# DATA EXTRACT
------------------------------

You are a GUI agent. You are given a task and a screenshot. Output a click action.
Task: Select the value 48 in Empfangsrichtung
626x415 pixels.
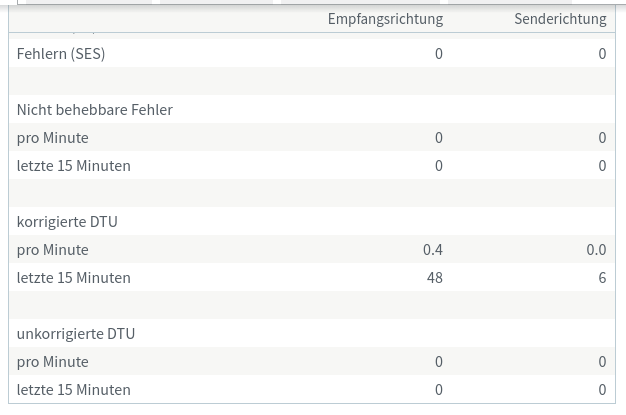[x=434, y=277]
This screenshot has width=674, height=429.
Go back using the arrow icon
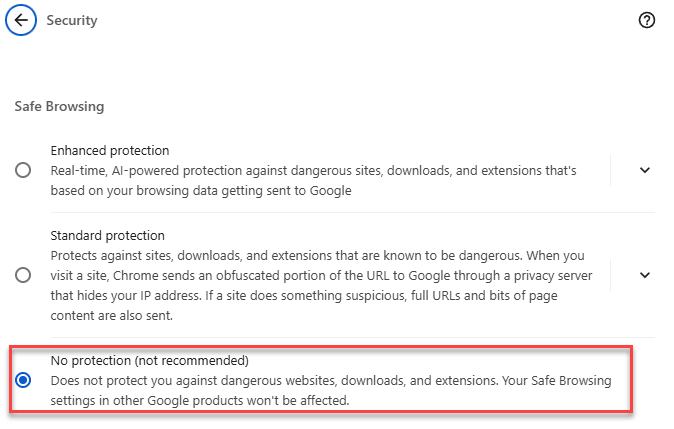(21, 20)
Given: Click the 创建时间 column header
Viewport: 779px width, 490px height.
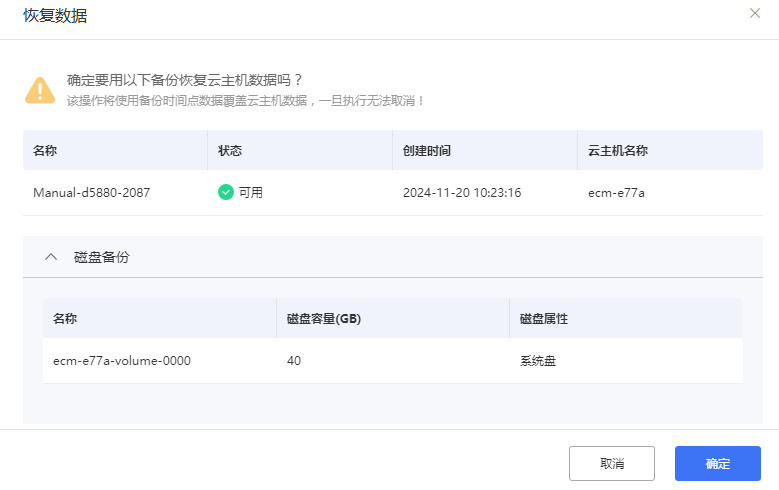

------------------------------

# WHAT YOU ARE ASKED TO DO
Look over the material above and show each line where "screenshot" appears.

# THE COMPLETED TASK
You are a GUI agent. You are given a task and a screenshot. Output a click action.
This screenshot has width=674, height=429.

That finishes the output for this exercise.